Saturday, October 13, 2012

SHAKESPEARE TO THE RESCUE?


The reader is by now well aware of my preoccupation with the Nietzschean concept of “the noble enemy,” translated by me into my “great boxers” metaphor, which I had once found ideally suited to elucidate the ideal state of American-Soviet superpower rivalry.

What kept me puzzled, though, was that so simple a concept as “the two champion boxers” (granted, the Nietzschean concept is somewhat more complicated!) was so hard to grasp for the American public, which used to uphold the unreasonable “either…or” position, that is, you are either a friend or a foe, and you just cannot be both. The hawks saw Russia as a total enemy, while the doves insisted on total  friendship. In this irreconcilable contradiction I somehow found myself caught in a domestic American crossfire, where both sides, the hawks and the doves, wanted me to join their side, mistakenly believing that I indeed belonged to their camp, and quickly frustrated by my refusal to join either.

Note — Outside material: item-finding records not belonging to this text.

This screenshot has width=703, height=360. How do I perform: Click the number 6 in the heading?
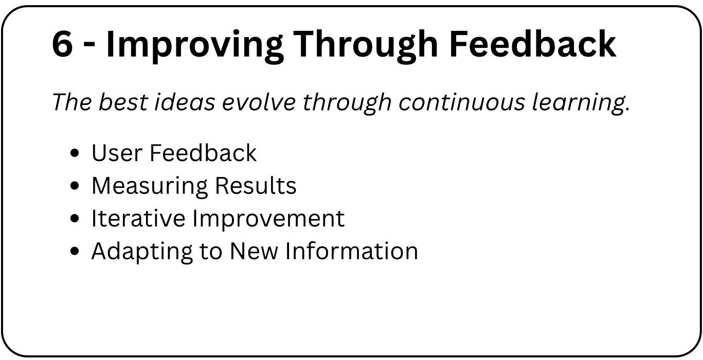point(62,44)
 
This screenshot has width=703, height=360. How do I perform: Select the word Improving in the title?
point(194,46)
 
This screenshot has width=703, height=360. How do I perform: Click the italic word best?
point(123,102)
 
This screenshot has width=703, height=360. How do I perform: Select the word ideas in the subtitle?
point(185,102)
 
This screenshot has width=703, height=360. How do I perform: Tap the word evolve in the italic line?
point(259,102)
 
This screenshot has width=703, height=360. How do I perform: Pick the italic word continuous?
point(462,102)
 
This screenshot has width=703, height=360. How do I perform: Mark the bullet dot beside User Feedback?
point(75,153)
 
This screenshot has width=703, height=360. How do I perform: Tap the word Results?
point(256,186)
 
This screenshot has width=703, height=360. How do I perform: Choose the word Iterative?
point(138,218)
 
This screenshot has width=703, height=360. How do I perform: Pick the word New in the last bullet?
point(254,251)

This has actually been the biggest problem with the American political debate on virtually every issue, on my forty-year professional watch: In order to join the debate, you cannot appeal to an open mind of its participants. Unless you yourself become partisan, and thus easily identifiable with a pre-established political agenda, you will be treated as a foreign body, to be tossed out as one who does not belong.

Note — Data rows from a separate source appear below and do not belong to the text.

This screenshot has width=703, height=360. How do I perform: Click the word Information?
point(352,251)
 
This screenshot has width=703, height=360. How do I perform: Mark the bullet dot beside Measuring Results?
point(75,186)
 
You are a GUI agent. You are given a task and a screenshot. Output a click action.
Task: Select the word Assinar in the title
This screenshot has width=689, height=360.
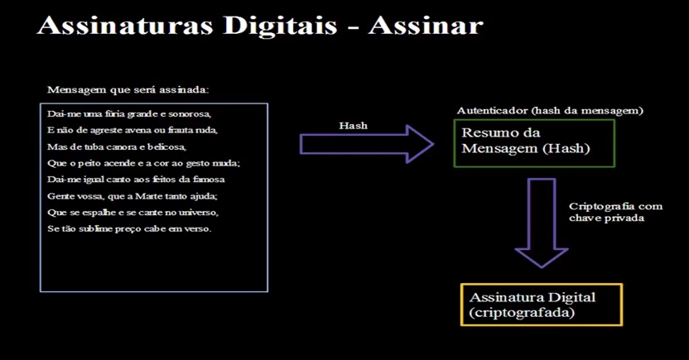click(425, 26)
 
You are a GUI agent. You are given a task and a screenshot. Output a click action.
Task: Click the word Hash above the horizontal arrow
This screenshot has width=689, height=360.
click(353, 126)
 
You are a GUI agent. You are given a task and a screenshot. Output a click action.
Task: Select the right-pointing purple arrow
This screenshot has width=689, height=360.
click(365, 145)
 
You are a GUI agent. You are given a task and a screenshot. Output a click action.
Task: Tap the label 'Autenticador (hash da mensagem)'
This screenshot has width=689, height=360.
click(550, 110)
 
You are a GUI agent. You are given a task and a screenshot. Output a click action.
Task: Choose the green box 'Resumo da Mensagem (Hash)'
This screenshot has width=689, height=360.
click(533, 142)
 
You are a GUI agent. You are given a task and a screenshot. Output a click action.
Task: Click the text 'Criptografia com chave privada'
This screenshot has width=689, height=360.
click(604, 211)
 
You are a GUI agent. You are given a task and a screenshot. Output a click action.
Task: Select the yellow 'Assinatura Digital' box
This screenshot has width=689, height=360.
click(541, 304)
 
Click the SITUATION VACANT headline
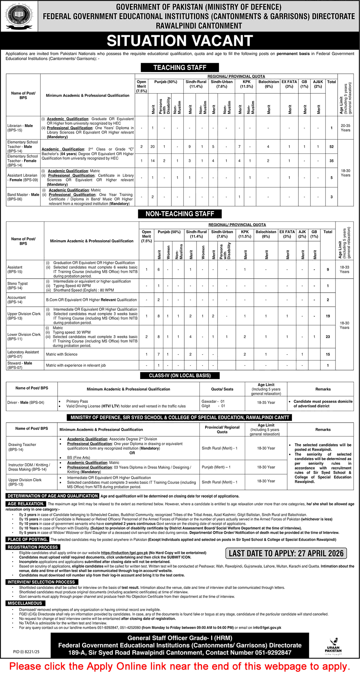[x=180, y=41]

I confess that I had realized that things were pretty much that way, yet I was still hoping to single-handedly change the parameters of the debate on the nature of the Soviet-American love-hate relationship. What was there so hard to understand, after all? The two boxers, why doesn’t either side see that? Why do the doves insist that the boxers quit the ring? Why do the hawks insist that there cannot be a life outside the ring?

Perhaps, there was a problem with the messenger? Nietzsche was too controversial; as for me, I couldn’t be more controversial myself. So, let us have a different messenger, who speaks English not just fluently and eloquently, but, even more importantly, natively, being one of the founding fathers of the Anglo-American Civilization. Here is Shakespeare for you, as quoted from his The Taming of the Shrew, and sending exactly the same message:

"Do as adversaries do in law,--
Strive mightily, but eat and drink as friends."

Although my two boxers metaphor is still somewhat better suited for the America-Russia parallel, I do owe Shakespeare an ample measure of recognition for something that he was so keen to observe and formulate three hundred years before Nietzsche and four hundred years before me, and what so many people still fail to appreciate, that, among great powers, rivalry may be the sole condition of amity, and vice versa…

So, what is wrong with Shakespeare? Apparently, he is also a foreign body in the American public debate, to be ejected without mercy. Like Nietzsche and myself, he is talking about equals. But the American bipartisan foreign policy consensus does not suffer America’s equals gladly. America’s friendship today is not a friendship of equals, but one of submission to her hegemonic power, sweetened by a few dollars to further cement the relationship. And America’s enmity is not a glorious perennial combat of noble enemies. It is a hard ultimatum: you better be our friend, or else we shall obliterate you with all available means at our disposal.

The only problem with this attitude is that more and more nations of the world, Russia prominently among them, are by no means anxious to dance to Washington’s tune, and there may not be enough ammunition at Washington's disposal to bring them all to heel.